◆ Exercise directions ◆
From the line that contains "Task: Open the View menu in side viewport" to the end of the entries, copy each line exactly, though the pictures stay out.

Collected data
——————

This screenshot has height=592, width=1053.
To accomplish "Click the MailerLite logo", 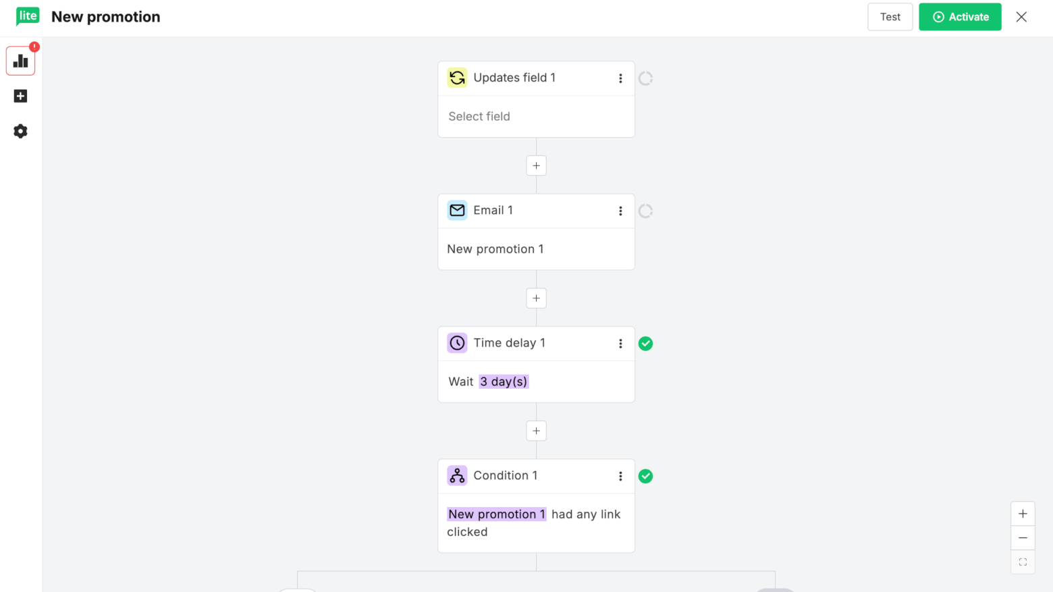I will [x=28, y=16].
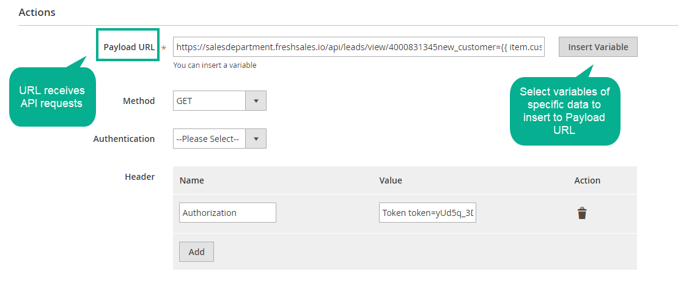
Task: Click the 'URL receives API requests' callout
Action: (52, 97)
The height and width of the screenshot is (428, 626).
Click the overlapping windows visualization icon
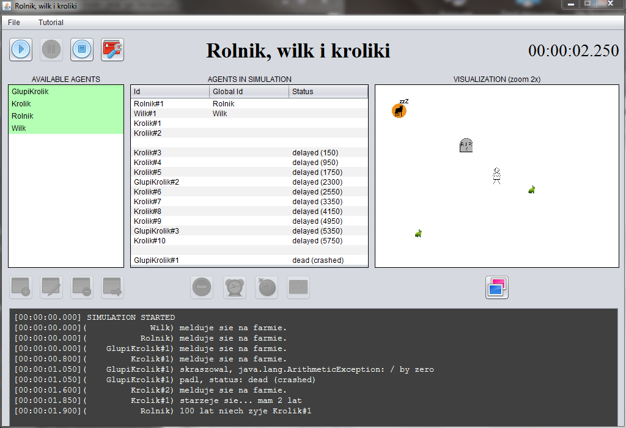[497, 287]
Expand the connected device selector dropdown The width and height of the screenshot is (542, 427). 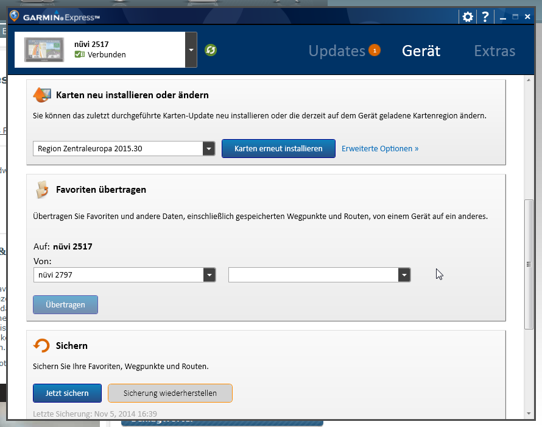click(191, 50)
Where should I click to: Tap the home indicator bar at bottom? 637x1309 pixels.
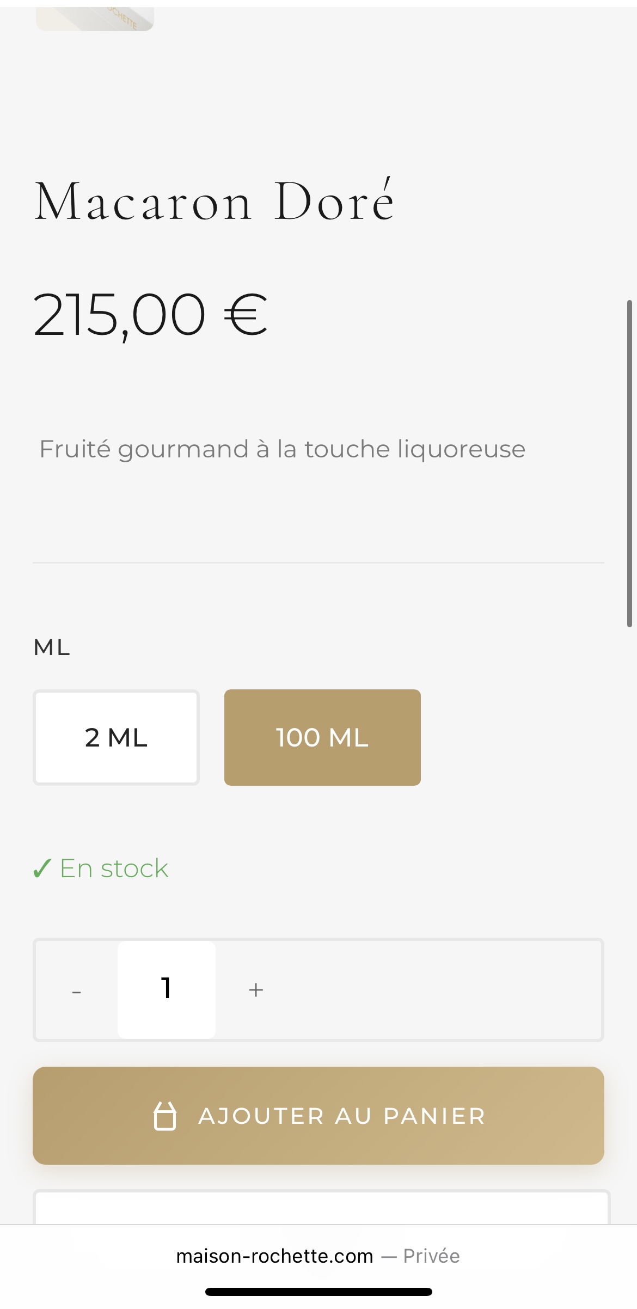(319, 1292)
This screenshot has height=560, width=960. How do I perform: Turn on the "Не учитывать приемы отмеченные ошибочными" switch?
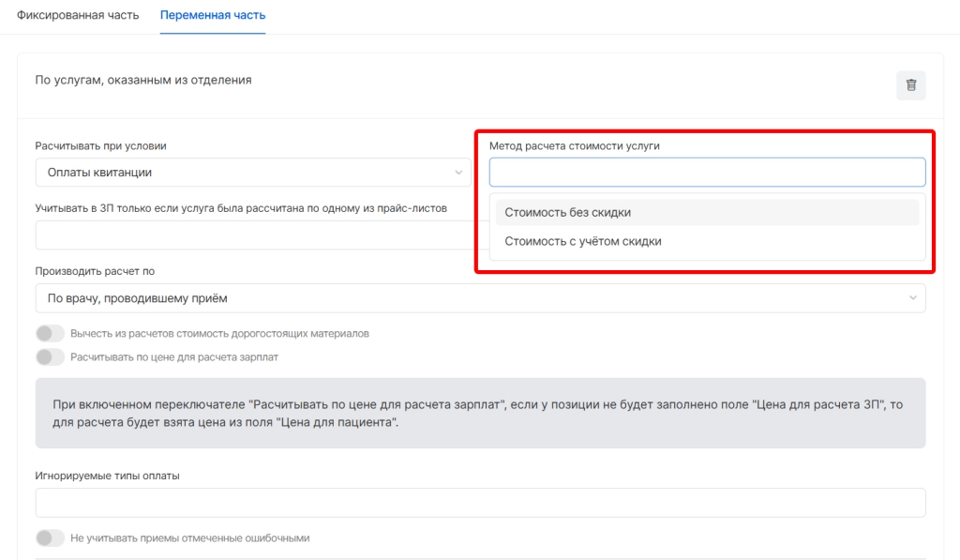click(x=50, y=538)
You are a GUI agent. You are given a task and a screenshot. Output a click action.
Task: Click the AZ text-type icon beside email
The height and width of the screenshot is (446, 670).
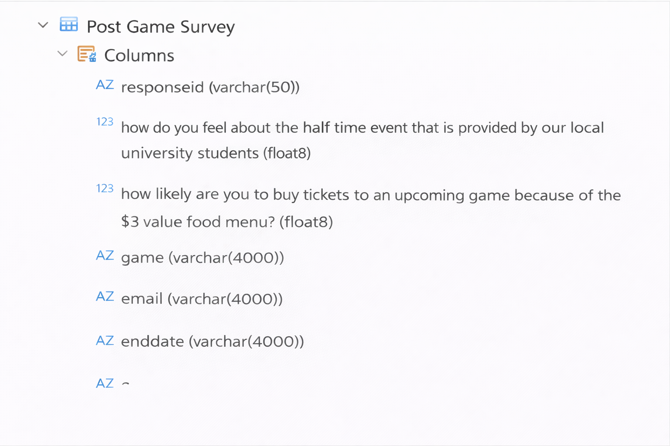(105, 297)
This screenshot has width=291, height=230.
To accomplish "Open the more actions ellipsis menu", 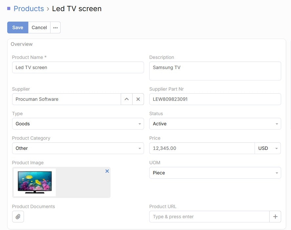I will coord(55,27).
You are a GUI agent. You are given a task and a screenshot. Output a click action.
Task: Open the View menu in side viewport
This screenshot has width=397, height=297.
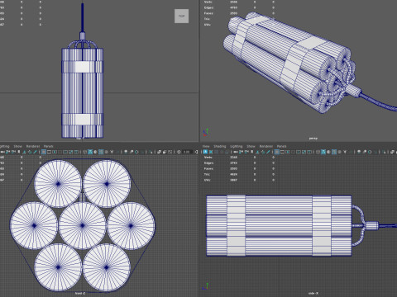pos(206,146)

——————

◆ Result of this task ◆
Task: Open the View menu in side viewport
This screenshot has width=397, height=297.
pos(206,146)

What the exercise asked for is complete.